Five Quarters of the Orange

JOANNE HARRIS

Published 2001 / Length 363 pages

Five Quarters of the Orange is a dark, bitter tale of shattered lives and lost loves in rural France during the Second World War. We see the scenes of betrayal and retribution unfolding through the eyes of a nine-year-old girl, Framboise, who, as mistress of her rural world, fishes obsessively in the river while she struggles to cope with her increasingly tyrannical and migraine-ridden mother and builds a rapport with a soldier from the occupying German Army, Thomas Leibniz. The tastes, textures and meaning of food inhabit the book; the scent of oranges especially pervades it, as Framboise exploits its capacity to incapacitate her mother (for reasons we begin to guess at), thus providing Framboise and her siblings with opportunities to escape their mother’s controlling clutches.
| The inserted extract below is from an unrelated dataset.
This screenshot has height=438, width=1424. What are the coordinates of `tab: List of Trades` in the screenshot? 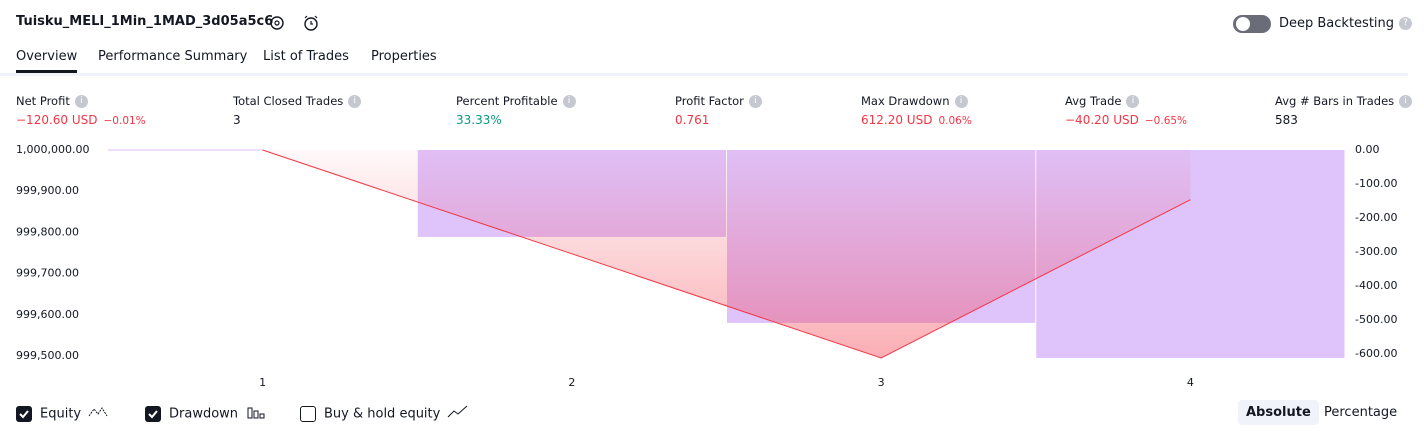 It's located at (306, 56). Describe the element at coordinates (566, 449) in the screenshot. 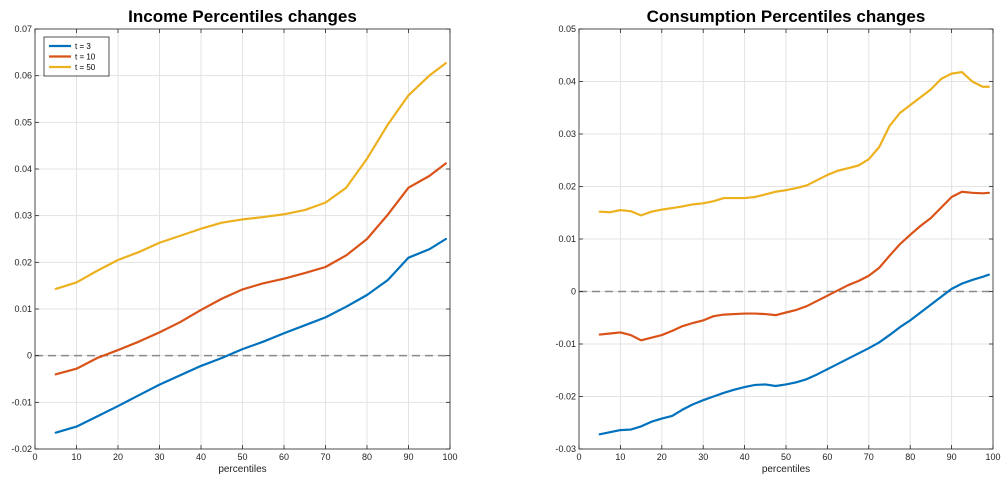

I see `y-tick-label: -0.03` at that location.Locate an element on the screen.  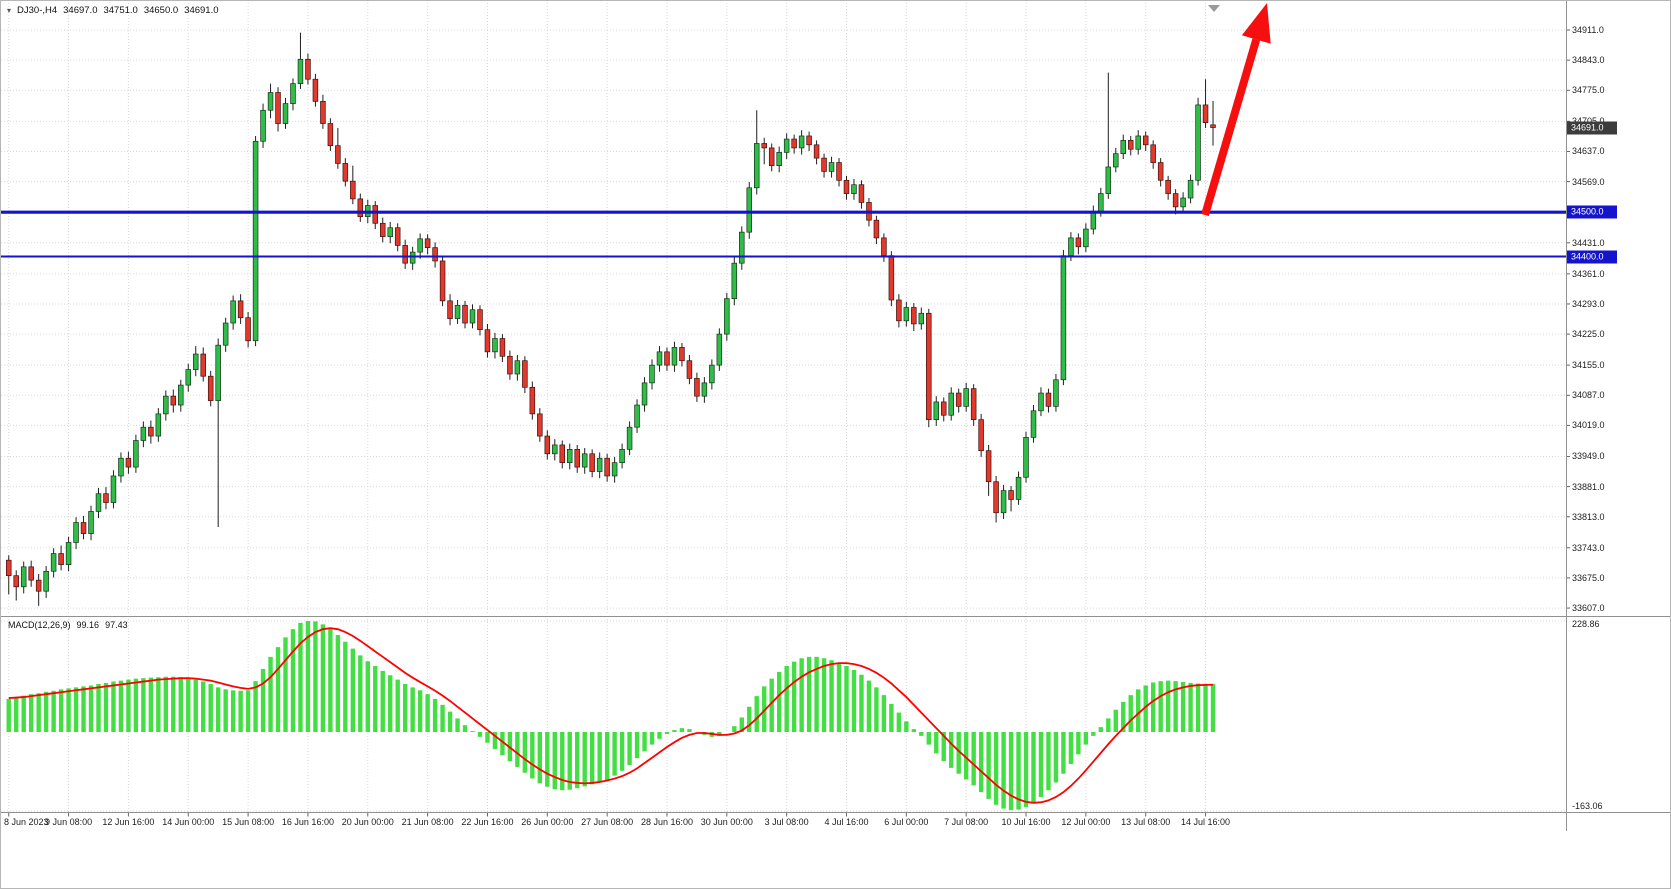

But when the children do elude her influence, they are in wartime France. In such an environment, small misadventures become writ large. As the plot twists and turns to the fireworks of the climax, so it proves. Five Quarters of the Orange is an engrossing story of mothers and daughters, of old loves made anew, of revenge and hatred.

READER’S OPINION

‘It’s a real page-turner – every bit as captivating as Chocolat, but much darker and all the more rewarding for that. The interlacing of recipes with plot is intriguing, but the invented language is rather annoying, so it’s just as well it makes only brief appearances.’ – JAMES, 53

DISCUSSION POINTS

•  Are these children especially wicked, or are their wicked actions merely amplified because it is wartime?

•  What are we expected to believe Thomas Liebniz’s motivation is for spending so much time with the children, and especially with Framboise?

•  What conclusions do you draw from the book about the nature of childhood then and now? Consider the issues of freedom and control.

•  As in Harris’s other books, food is portrayed as an agent in society, a force in its own right – although in this case a negative rather than a positive one, as in Chocolat. How well do the descriptions of food fit the narrative?

BACKGROUND INFORMATION

•  Five Quarters of the Orange was Harris’s follow-up book to the hugely successful Chocolat (1999), which made her a household name.

•  The novel is based on the experiences of Harris’s French maternal grandfather, who had been decorated in the war, but was then denounced to the Gestapo by an acquaintance who was in the Resistance. As a result, the family were forced to flee and hide away on a relative’s distant farm.

SUGGESTED COMPANION BOOKS

•  Chocolat by JOANNE HARRIS – this is a perfect sweet complement to the bitterness of Five Quarters.

•  Like Water for Chocolate by LAURA ESQUIVEL – food and cooking dominate another tale of mothers and daughters.

•  Captain Corelli’s Mandolin by LOUIS DE BERNIÈRES (see here) – similar scenes of a small rural world caught up in the larger geo-political battle of the Second World War.